Neurocognitive Disorder Due to Prion Diseases
Protein-like infectious agents cause prion diseases. The transmission of prion diseases via body fluids is well documented. However, sporadic and familial cases are known to occur. Multiple prion diseases have been described, with Creutzfeldt-Jakob disease (CJD) being the most common. CJD typically presents with rapidly progressing cognitive decline often accompanied by gait abnormalities, myoclonus, and seizures. As a group, these diseases tend to be rapidly progressive and fatal within several months.
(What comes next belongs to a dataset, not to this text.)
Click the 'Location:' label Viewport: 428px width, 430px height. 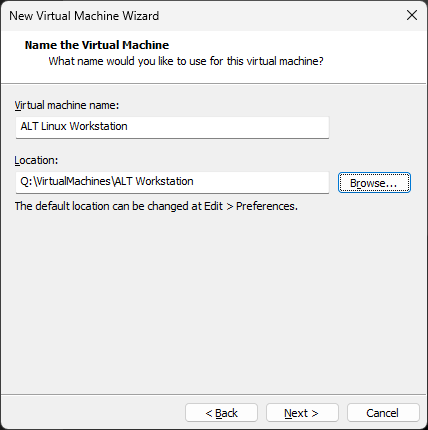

Neurocognitive Disorder Due to HIV Infection
The prevalence and severity of cognitive symptoms increase in the later stages of HIV disease. A syndrome of mild NCD due to HIV disease (also called minor motor/cognitive disorder) includes mental slowing, impaired attention and memory, slowed movements, incoordination, and mood and personality changes. Late-stage HIV disease and AIDS can also cause major NCD. In HIV dementia (major NCD), MRI of the brain shows increased hyperintensities on T2 weighted images in subcortical gray and white matter. It is important to rule out opportunistic infections (e.g., herpes simplex encephalitis, progressive multifocal leukoencephalopathy, and toxoplasmosis) and primary or secondary malignancies or stroke, which may cause cognitive symptoms in patients with AIDS, before making a diagnosis of NCD due to HIV.
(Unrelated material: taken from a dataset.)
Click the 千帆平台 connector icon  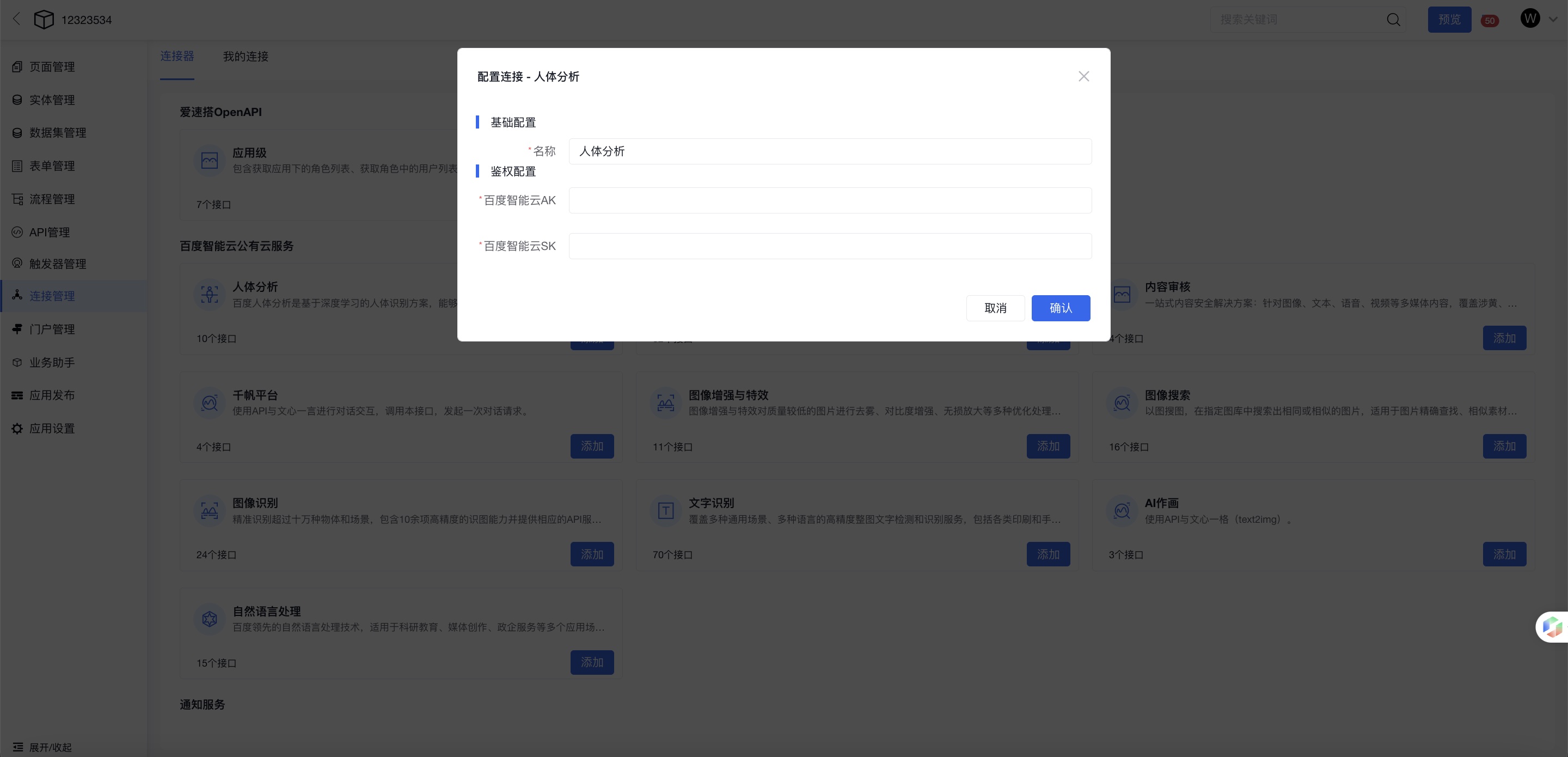210,403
Neurocognitive Disorder Due to Parkinson’s Disease
Mild NCD is common in Parkinson’s disease, and in 20–40 percent of patients, the cognitive symptoms progress to major NCD. Spontaneous parkinsonian symptoms may be seen in NCDLB, FTNCD, and some cases of AD. The onset of parkinsonian symptoms relative to cognitive symptoms helps inform the etiology of the dementia diagnosis. Major NCD due to Parkinson’s disease is characterized by the presence of parkinsonian motor symptoms preceding the onset of the cognitive symptoms by at least one year. However, the development of cognitive impairment prior to the onset of parkinsonian symptoms raises the possibility of other NCD diagnostic considerations, particularly NCDLB.
Neurocognitive Disorder Due to Huntington’s Disease
Huntington’s disease (HD) is caused by CAG trinucleotide expansion. Although motor symptoms are often the hallmark of HD, mood, psychotic, and cognitive symptoms are also common. Cognitive symptoms are mild at first but are often progressive. Advancing disease is characterized by progressive motor and cognitive symptoms leading to profound disabilities, ultimately resulting in death.